SELECTED EXTRACT below:

The respected quarterly SME Lending Monitor, published by government appointed lending portal Funding Xchange, reports signs of ‘green shoots in Autumn’ with a tentative recovery in SME lending. But the close alignment between the number of coronavirus cases and the volume of the guaranteed government loan schemes taken by SMEs during lockdown leaves open the question as to whether the recovery will be sustained as cases rise again in the second wave.
Quarter three saw key SME lenders return to the SME lending market. Pointing out that 50% of lending to those small businesses with less than £2m turnover is undertaken by non-high street lenders who suffered liquidity shortages at the outset of lockdown, the Monitor reports a return to liquidity. For key lenders, where liquidity dropped by up to 80% during the crisis as measured by the number of lenders actively lending, a pathway to recovery is now emerging that suggests a recovery to pre-crisis levels.
A host of new entrants are fuelling this return to liquidity. Unencumbered by legacy portfolios and focused on digital solutions, these lenders represented almost one-fifth of loan offers made to SMEs via Funding Xchange in September. And businesses are benefitting; the 28% of businesses reporting zero or positive impact from the pandemic are enjoying more than three times as many offers of funding as compared to the height of the crisis.

End of SELECTED EXTRACT.
EXCERPTED RECORDS below:

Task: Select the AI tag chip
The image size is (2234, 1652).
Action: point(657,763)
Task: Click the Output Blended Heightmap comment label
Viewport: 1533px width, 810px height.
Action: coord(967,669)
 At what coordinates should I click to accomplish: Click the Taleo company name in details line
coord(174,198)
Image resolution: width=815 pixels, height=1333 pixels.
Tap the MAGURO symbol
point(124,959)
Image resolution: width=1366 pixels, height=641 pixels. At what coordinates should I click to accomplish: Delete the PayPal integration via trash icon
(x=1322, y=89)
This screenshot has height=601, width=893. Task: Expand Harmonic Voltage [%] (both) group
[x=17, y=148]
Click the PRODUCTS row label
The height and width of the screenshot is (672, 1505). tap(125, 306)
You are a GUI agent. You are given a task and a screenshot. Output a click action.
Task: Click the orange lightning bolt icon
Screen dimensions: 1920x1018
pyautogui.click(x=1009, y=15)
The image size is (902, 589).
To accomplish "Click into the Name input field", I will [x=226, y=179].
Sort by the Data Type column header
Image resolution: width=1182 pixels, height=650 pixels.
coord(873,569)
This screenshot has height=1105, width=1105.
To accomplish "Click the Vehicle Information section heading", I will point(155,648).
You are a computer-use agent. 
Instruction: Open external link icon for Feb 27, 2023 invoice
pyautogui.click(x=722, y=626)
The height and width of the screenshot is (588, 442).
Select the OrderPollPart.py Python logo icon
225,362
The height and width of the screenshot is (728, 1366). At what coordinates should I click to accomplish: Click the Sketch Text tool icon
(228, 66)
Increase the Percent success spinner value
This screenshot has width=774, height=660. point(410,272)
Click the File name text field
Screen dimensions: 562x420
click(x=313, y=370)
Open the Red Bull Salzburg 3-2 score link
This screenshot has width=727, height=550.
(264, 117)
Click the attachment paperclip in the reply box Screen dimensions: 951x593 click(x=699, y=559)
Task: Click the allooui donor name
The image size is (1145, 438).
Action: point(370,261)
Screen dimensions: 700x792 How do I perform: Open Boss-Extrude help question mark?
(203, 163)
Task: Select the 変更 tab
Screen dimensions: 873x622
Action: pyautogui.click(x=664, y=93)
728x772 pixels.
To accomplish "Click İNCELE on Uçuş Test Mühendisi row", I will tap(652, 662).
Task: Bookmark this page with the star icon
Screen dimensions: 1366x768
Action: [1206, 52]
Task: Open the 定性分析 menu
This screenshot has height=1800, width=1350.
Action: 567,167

End of EXCERPTED RECORDS.

EXERCISE INSTRUCTIONS
Can you write out the passage on the SME Lending Monitor above, from "A host of new" up to and including "of the crisis."?

WRITTEN RESPONSE
A host of new entrants are fuelling this return to liquidity. Unencumbered by legacy portfolios and focused on digital solutions, these lenders represented almost one-fifth of loan offers made to SMEs via Funding Xchange in September. And businesses are benefitting; the 28% of businesses reporting zero or positive impact from the pandemic are enjoying more than three times as many offers of funding as compared to the height of the crisis.